ESC issues policy statement on reperfusion therapy
Sophia Antipolis, France, 25 November 2005: A pivotal influence on patient outcome in ST-segment elevation myocardial infarction (STEMI), reperfusion therapy is the most important component of STEMI treatment. A paper by the ESC on its policy with regard to this topic will be published online today in the European Heart Journal, an official journal of the ESC1.
A clinician may utilise various types of reperfusion, including thrombolytic treatment, percutaneous coronary intervention (PCI), or a combination thereof. Despite this, the paper notes that many countries do not sufficiently implement reperfusion therapy, and as a result, many patients with STEMI do not receive such therapy. For this reason, the ESC decided to review pharmacological and mechanical reperfusion strategies to identify obstacles and find solutions for its implementation.
During a two-day policy conference in June 2005, opinion leaders involved in reperfusion therapy gathered to discuss this issue2. Attendees included authors of existing guidelines, experts in reperfusion therapy from throughout Europe and North America, and representatives of national societies of cardiology and ESC working groups. From this policy conference, opinion leaders came up with several messages for the cardiology community:
- 1. The main objective to achieve at least 75% of reperfusion therapy within the shortest time possible is attainable.
- 2. Practical organisation of reperfusion through regional and national networks must be detailed, with the precise role of each participant detailed and agreed upon.
- 3. Protocols must be written and agreed upon with regard to the type of reperfusion to be offered to patients in order to regulate the administration of reperfusion therapy within a network.
- 4. Early diagnosis of STEMI is essential for timely initiation of therapy – every effort must be made to shorten delays.
- 5. Primary PCI is the preference for reperfusion therapy, as long as it can be delivered by an experienced staff, preferably in a high-volume centre within a reasonable amount of time following first medical contact.
- 6. If primary PCI cannot be delivered in a timely manner, thrombolytic treatment is a valid option particularly within the first three hours after onset of symptoms (pre-hospital thrombolysis preferred over in-hospital thrombolysis).

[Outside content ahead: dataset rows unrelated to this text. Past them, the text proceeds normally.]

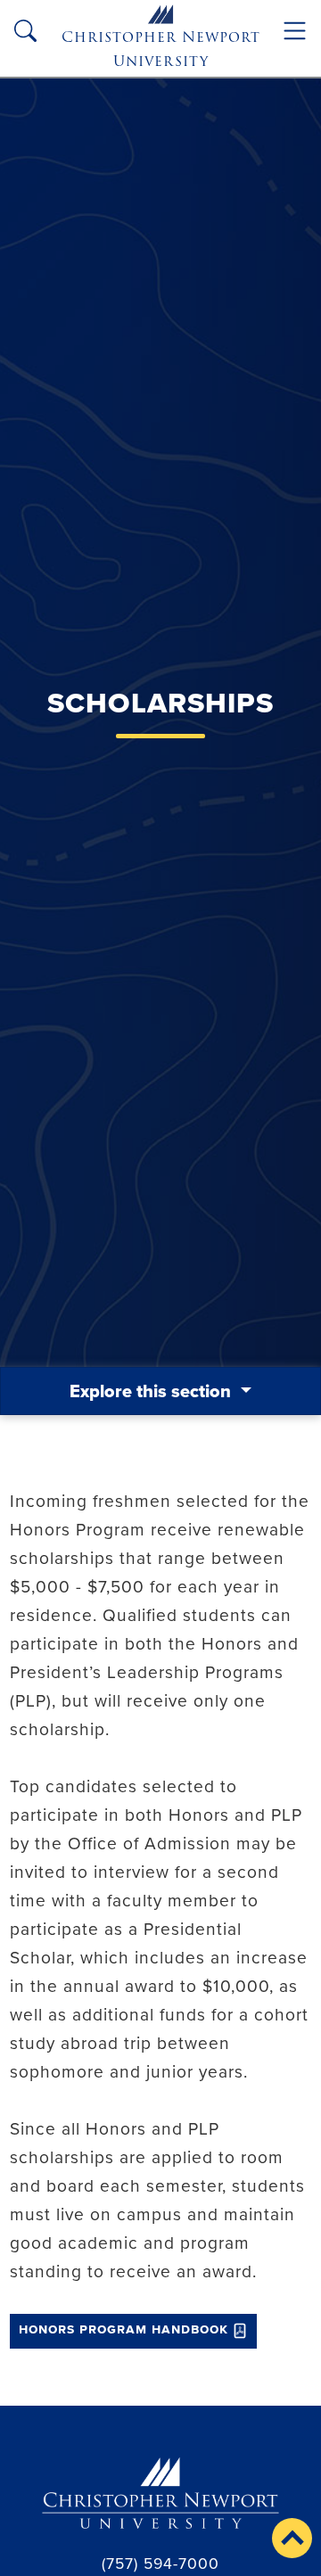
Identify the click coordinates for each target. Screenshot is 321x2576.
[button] (292, 2538)
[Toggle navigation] (294, 30)
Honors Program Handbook (123, 2328)
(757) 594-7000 (160, 2563)
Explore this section (152, 1391)
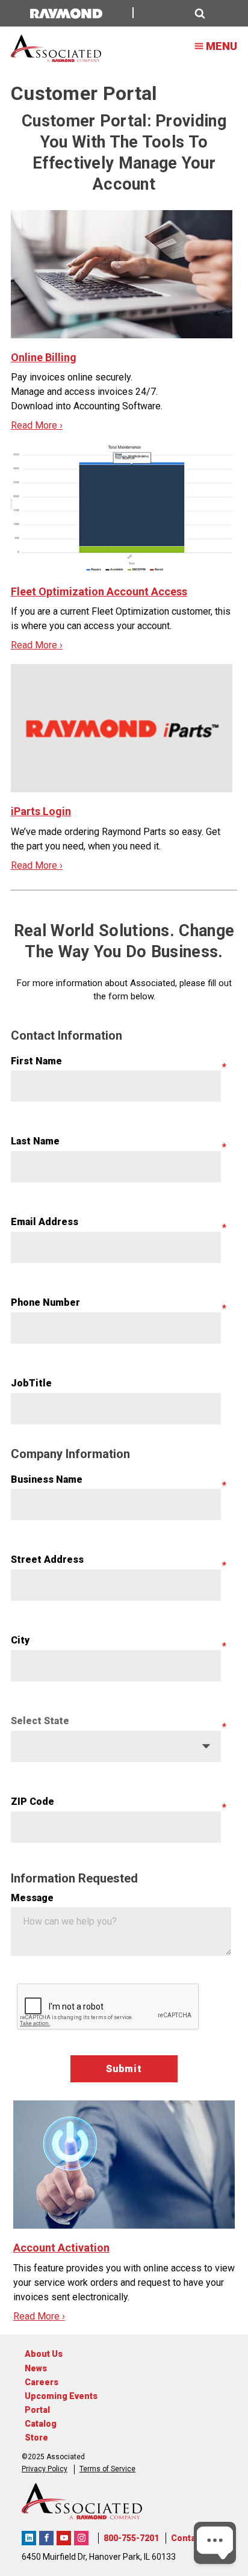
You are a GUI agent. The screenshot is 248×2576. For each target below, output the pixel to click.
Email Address (44, 1221)
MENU (221, 46)
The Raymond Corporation (29, 2538)
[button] (176, 13)
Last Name (35, 1141)
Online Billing (43, 357)
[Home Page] (56, 49)
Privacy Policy (44, 2469)
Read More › (37, 425)
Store (36, 2437)
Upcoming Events (61, 2396)
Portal (37, 2410)
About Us (44, 2354)
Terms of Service (107, 2469)
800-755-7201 (131, 2538)
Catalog (41, 2424)
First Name (36, 1061)
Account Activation (61, 2247)
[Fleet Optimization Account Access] (121, 508)
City (20, 1640)
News (36, 2368)
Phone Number (45, 1302)
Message (32, 1898)
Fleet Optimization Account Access (99, 591)
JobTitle (31, 1383)
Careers (41, 2382)
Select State (40, 1721)
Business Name (46, 1479)
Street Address (47, 1559)
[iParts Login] (121, 728)
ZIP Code (32, 1801)
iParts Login (41, 811)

Thrombolysis is not the end of reperfusion therapy and may be followed by intervention whenever necessary.
- 7. Physicians in charge of managing STEMI patients must receive information to help them understand the need to shorten delays and to sometimes abandon practices that can undermine access to reperfusion.
- 8. Quality control is imperative and must be implemented to monitor the efficacy of a reperfusion network.
- 9. Public information is also important, as many times patients cause their own delays between onset of symptoms and start of reperfusion therapy in seeking medical attention.
- 10. To ensure that treatment of infarction receives the attention it deserves, politicians and health authorities should be informed about the need to organise networks of reperfusion therapy at regional and national levels.
- 11. The ESC must make every effort to ensure that messages from this policy conference are received at regional and national levels so that proposed strategies and recommendations are implemented.
Mobilization of the cardiology community with the involvement of health authorities can improve the rate of reperfusion therapy offered to patients. The ESC aims to contribute to this goal in a joint effort with its member national societies.